## What is being asked
Collect every line of the data below that contains the word "Slayer", and copy each one out in full. Case counts.

====== Input

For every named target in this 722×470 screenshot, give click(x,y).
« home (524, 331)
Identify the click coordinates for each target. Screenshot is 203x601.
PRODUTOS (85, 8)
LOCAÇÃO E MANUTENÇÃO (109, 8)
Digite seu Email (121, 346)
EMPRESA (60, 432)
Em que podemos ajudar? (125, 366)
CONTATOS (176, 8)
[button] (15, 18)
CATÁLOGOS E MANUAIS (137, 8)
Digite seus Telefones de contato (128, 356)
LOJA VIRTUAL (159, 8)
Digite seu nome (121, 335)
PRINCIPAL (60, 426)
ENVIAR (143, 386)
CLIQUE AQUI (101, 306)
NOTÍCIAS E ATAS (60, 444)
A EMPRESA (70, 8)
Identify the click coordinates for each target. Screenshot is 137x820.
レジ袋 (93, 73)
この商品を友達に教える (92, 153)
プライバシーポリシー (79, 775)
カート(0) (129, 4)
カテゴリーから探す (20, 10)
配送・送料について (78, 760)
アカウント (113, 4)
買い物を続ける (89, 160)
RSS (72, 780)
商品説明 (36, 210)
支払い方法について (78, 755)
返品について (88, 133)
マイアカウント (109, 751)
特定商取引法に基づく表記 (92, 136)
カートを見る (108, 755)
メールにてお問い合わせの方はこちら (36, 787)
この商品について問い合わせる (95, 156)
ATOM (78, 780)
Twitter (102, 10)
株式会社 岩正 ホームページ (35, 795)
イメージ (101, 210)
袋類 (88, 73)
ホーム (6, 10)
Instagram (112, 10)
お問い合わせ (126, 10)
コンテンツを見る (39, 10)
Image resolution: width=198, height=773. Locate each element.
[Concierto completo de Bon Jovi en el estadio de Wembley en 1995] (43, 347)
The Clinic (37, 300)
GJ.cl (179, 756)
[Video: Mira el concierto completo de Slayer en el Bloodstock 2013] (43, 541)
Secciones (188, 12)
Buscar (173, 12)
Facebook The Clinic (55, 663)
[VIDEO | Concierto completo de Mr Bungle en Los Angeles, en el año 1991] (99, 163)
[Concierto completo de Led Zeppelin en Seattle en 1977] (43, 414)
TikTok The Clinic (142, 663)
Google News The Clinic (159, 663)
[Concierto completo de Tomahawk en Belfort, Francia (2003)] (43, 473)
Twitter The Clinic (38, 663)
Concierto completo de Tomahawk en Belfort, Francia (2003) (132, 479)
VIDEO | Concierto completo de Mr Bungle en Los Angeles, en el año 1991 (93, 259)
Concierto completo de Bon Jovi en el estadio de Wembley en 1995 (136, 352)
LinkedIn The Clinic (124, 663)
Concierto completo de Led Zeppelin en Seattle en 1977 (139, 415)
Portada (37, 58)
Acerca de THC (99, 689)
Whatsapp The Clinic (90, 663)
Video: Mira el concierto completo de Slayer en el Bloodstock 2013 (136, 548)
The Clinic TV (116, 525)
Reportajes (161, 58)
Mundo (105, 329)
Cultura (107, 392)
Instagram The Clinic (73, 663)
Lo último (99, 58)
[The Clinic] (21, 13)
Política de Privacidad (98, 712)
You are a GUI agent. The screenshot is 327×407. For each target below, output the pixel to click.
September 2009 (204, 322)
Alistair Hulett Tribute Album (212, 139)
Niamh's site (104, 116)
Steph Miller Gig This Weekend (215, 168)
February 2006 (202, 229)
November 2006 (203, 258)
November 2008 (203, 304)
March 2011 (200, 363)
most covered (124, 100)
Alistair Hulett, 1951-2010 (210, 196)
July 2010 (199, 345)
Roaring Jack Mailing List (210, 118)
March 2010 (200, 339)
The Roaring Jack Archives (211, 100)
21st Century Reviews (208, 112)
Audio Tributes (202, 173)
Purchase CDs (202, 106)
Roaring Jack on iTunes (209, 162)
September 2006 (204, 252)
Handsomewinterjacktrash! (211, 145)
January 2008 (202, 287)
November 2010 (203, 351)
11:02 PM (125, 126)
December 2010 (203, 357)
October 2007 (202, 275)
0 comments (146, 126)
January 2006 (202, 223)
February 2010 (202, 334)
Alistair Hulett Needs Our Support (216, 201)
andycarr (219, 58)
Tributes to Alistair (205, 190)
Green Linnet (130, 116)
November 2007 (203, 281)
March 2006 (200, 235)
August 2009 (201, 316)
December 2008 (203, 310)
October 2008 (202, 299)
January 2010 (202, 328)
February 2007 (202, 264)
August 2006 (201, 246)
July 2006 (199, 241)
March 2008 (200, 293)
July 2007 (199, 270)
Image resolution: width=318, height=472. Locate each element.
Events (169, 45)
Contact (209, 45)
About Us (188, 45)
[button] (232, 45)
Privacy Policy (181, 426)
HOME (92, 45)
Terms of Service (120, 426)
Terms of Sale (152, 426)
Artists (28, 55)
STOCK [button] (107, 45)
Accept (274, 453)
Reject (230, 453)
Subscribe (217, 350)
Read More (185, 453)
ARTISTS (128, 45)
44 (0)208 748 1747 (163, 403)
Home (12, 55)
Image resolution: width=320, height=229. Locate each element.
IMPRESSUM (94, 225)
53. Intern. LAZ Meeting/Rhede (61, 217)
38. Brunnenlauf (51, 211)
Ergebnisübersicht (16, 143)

============

## Expected answer
[Video: Mira el concierto completo de Slayer en el Bloodstock 2013] (43, 541)
Video: Mira el concierto completo de Slayer en el Bloodstock 2013 (136, 548)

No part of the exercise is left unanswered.